Epilogue ou nouveau rebondissement ? Après le scandale qui a suivi la parution de son Eloge littéraire d'Anders Breivik, Richard Millet s'est retiré du Comité de lecture de Gallimard, où il est éditeur.
Mais il continuera à suivre "ses" auteurs au sein de la plus prestigieuse maison d'édition française. Retour sur les temps forts d'une polémique qui a dépassé les frontières de Saint-Germain-des-Prés.

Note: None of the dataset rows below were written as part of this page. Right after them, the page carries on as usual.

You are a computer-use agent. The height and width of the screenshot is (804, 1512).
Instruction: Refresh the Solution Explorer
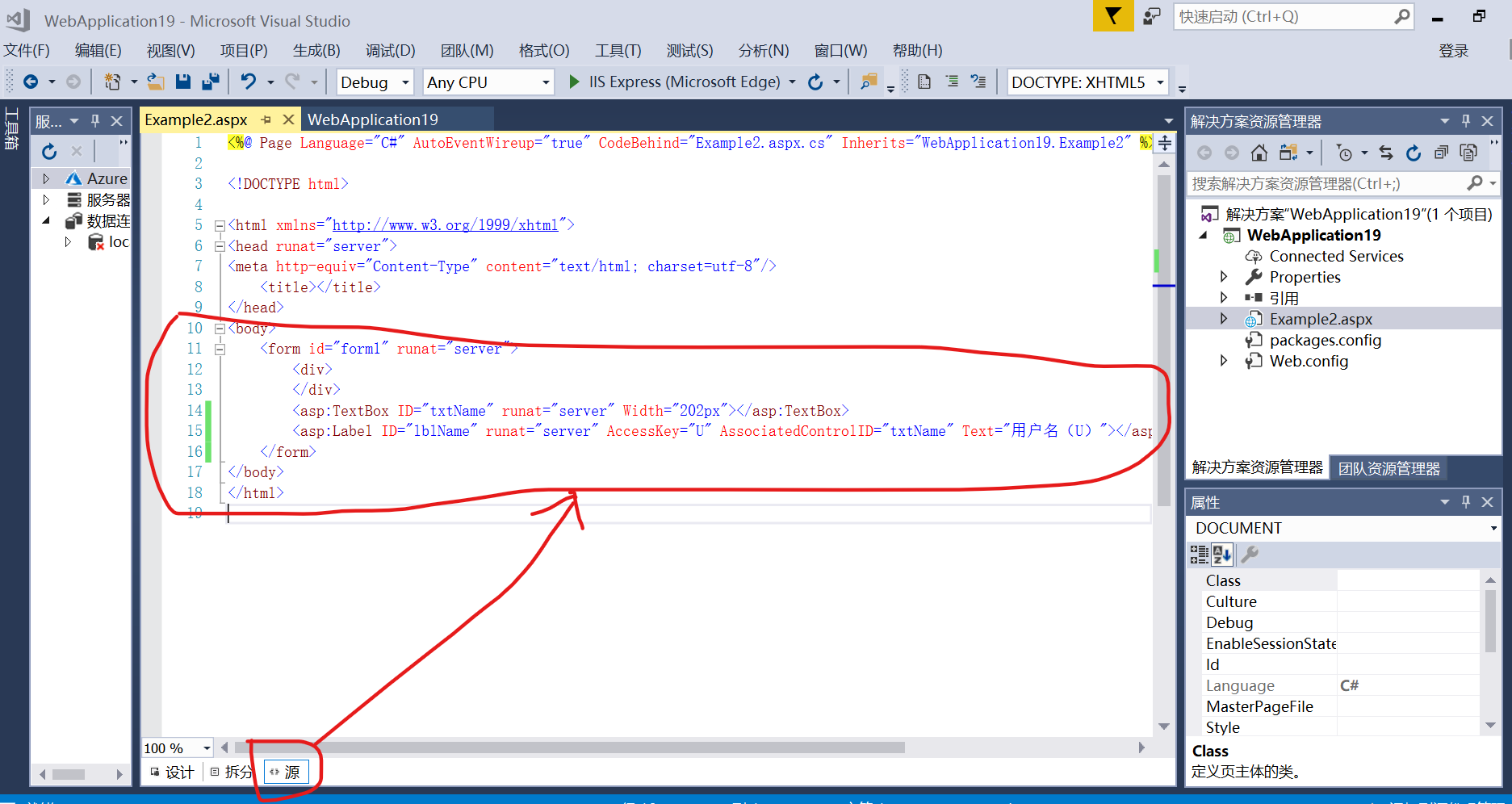[x=1414, y=153]
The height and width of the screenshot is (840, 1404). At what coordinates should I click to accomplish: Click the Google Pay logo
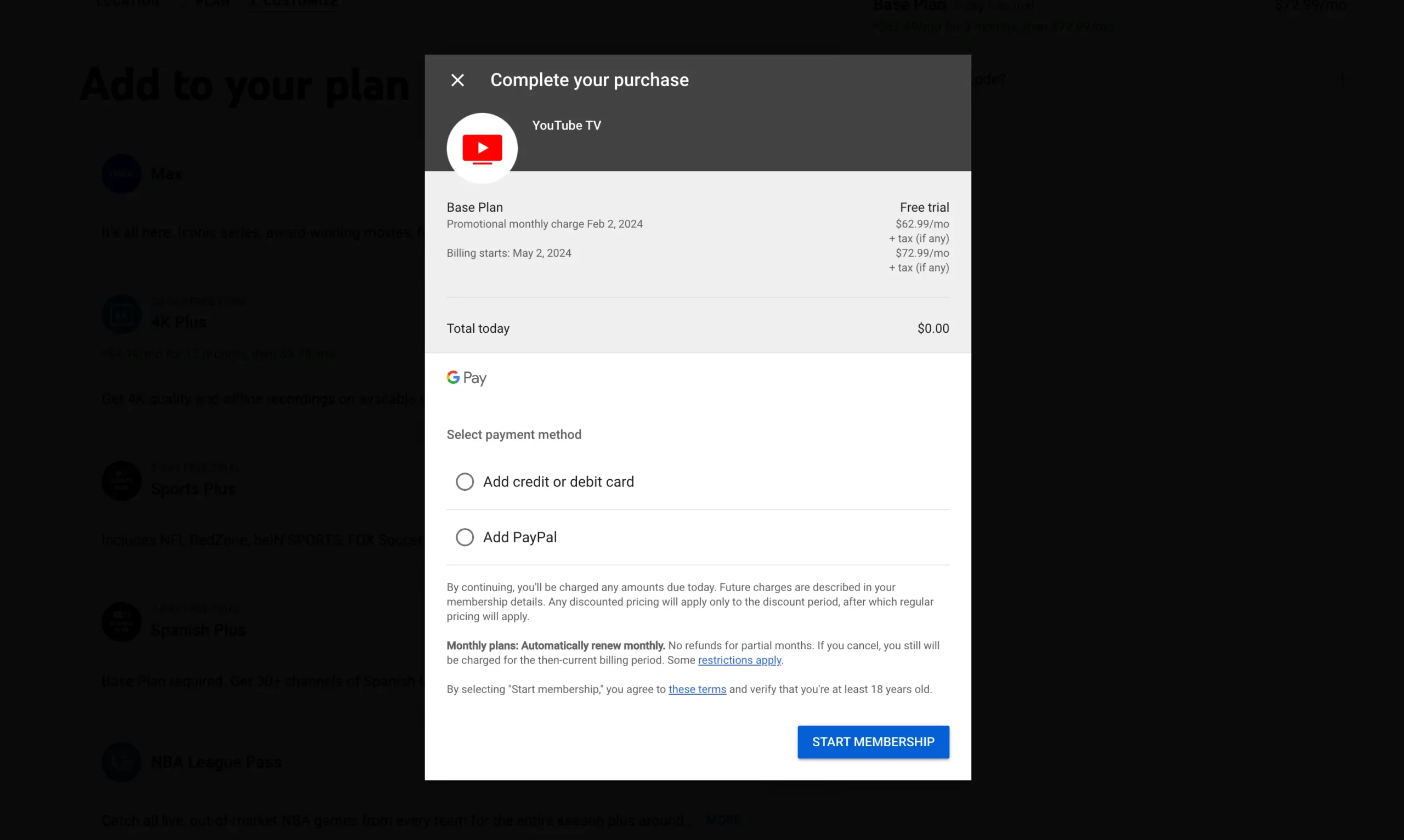click(466, 377)
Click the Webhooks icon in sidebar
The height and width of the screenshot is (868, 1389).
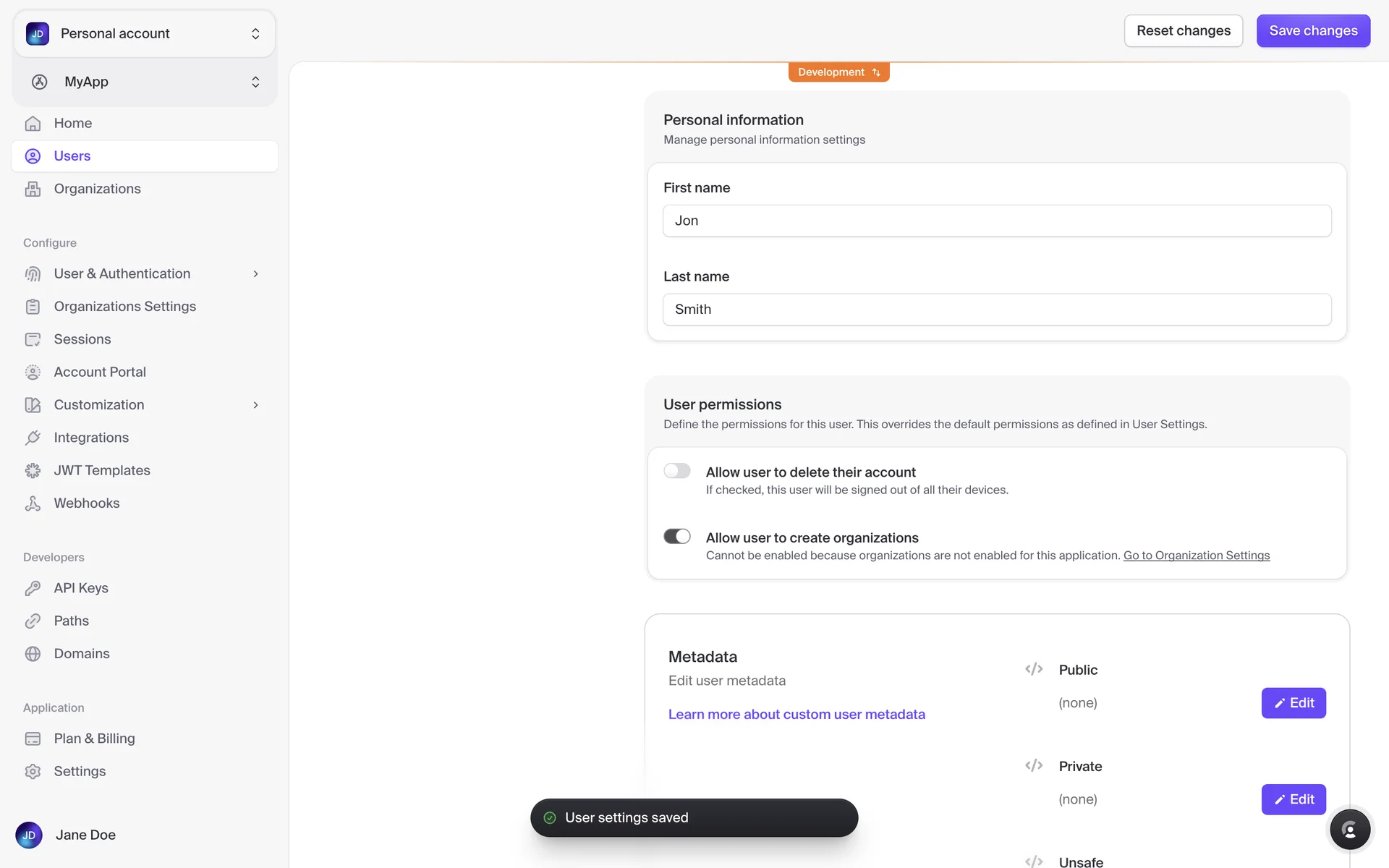tap(33, 503)
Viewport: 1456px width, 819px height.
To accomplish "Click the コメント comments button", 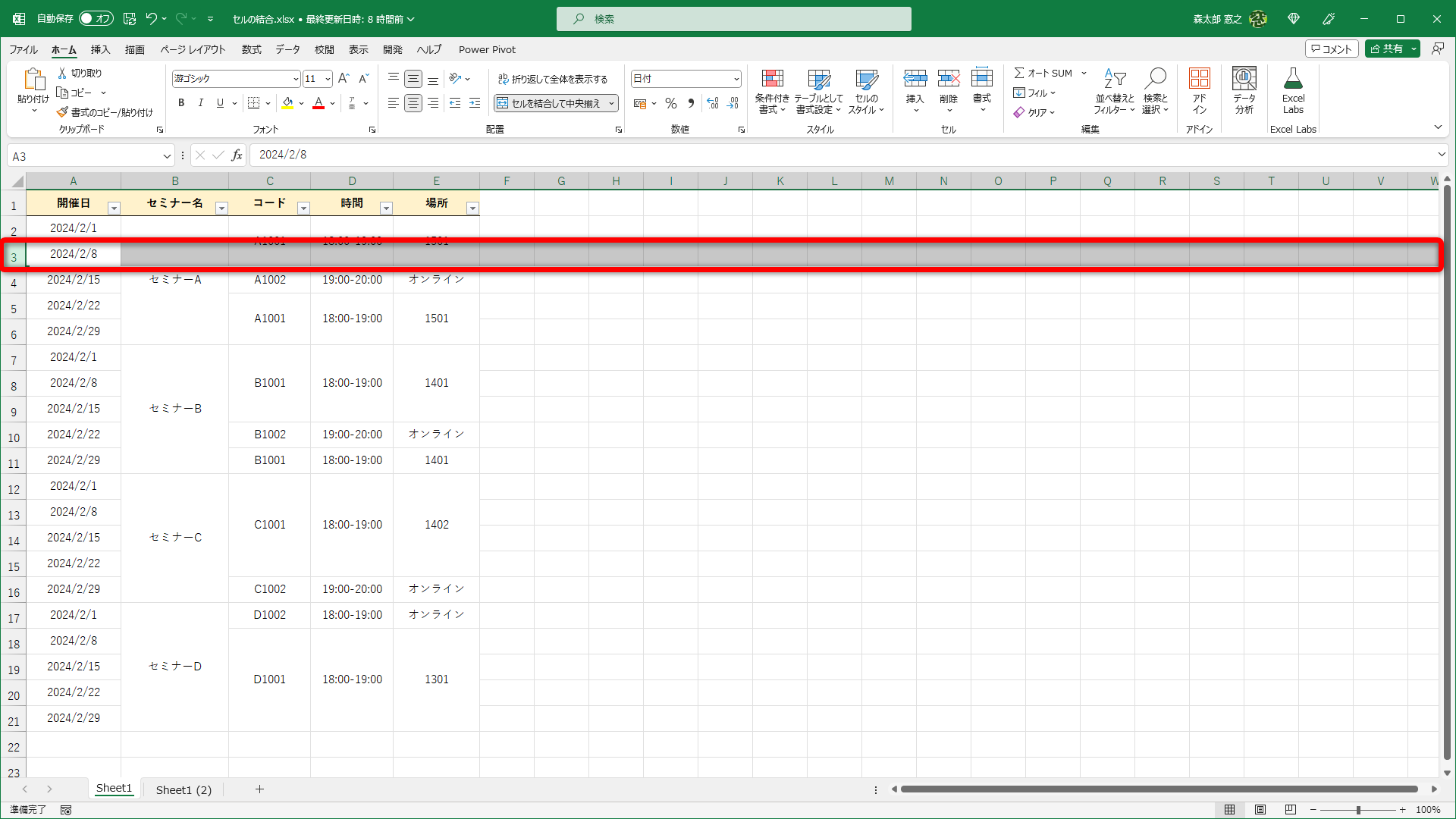I will (1331, 49).
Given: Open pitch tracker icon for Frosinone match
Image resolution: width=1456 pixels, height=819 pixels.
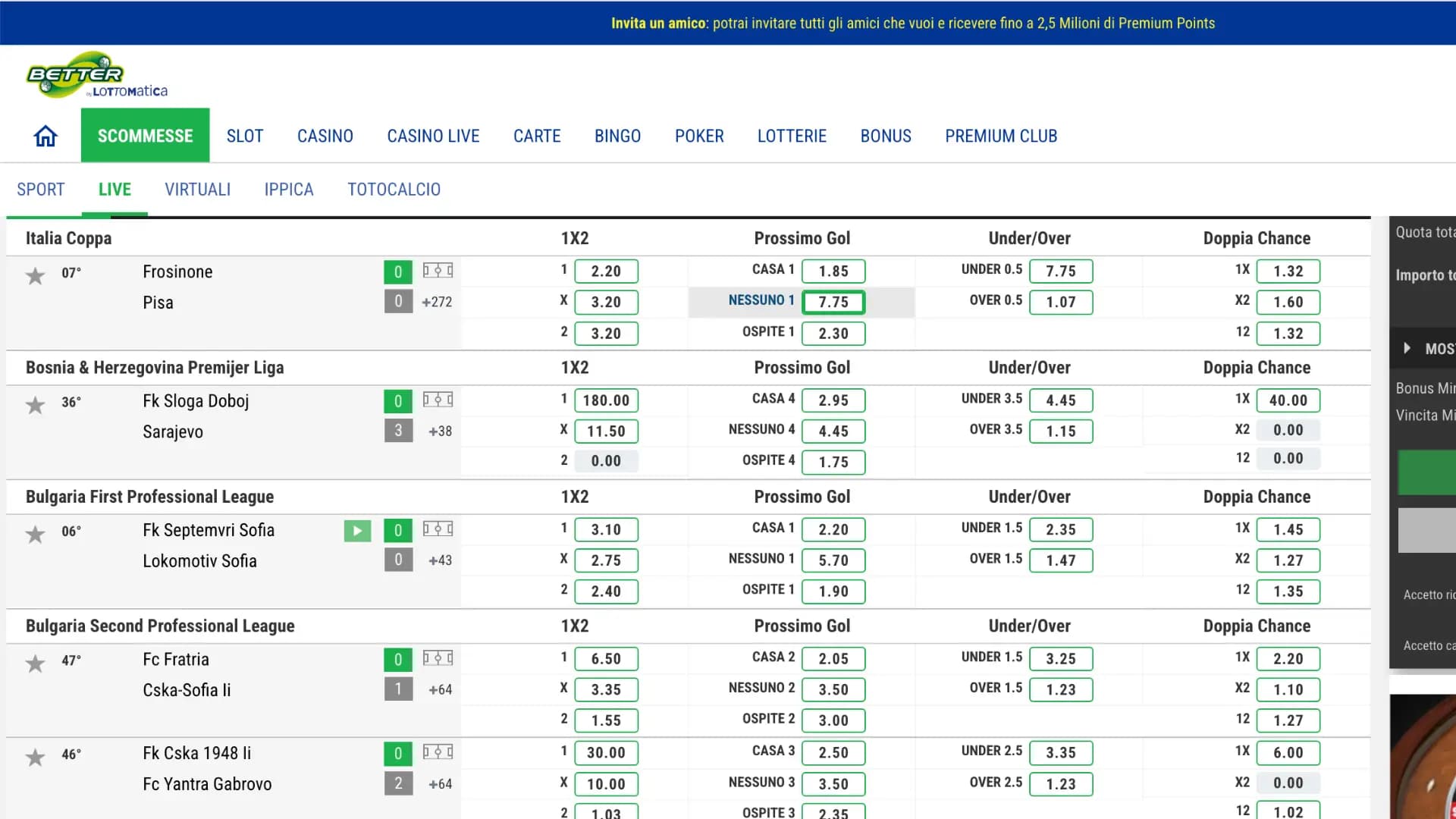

Un scandale qui va crescendo
Sous le titre Breivik prix Goncourt, Jérôme Garcin qualifie le 17 août d'"abject" le pamphet de Richard Millet à qui il prédit "un suicide littéraire". Eloge littéraire d'Anders Breivik, un texte de 17 pages qui suit un autre essai intitulé Langue fantôme, paraît le 22 août aux éditions Pierre-Guillaume de Roux. L'auteur y écrit que le tueur de l'île d'Utoya -qui assassina 77 personnes, dont une majorité d'adolescents, le 22 juillet 2011- est "sans doute ce que méritait la Norvège".
Le Monde daté du 28 août, qui consacre une page entière à l'affaire, donne la parole à plusieurs auteurs Gallimard. Dont Annie Ernaux, qui considère que ce pamphlet remet en cause la présence de Richard Millet dans le comité de lecture.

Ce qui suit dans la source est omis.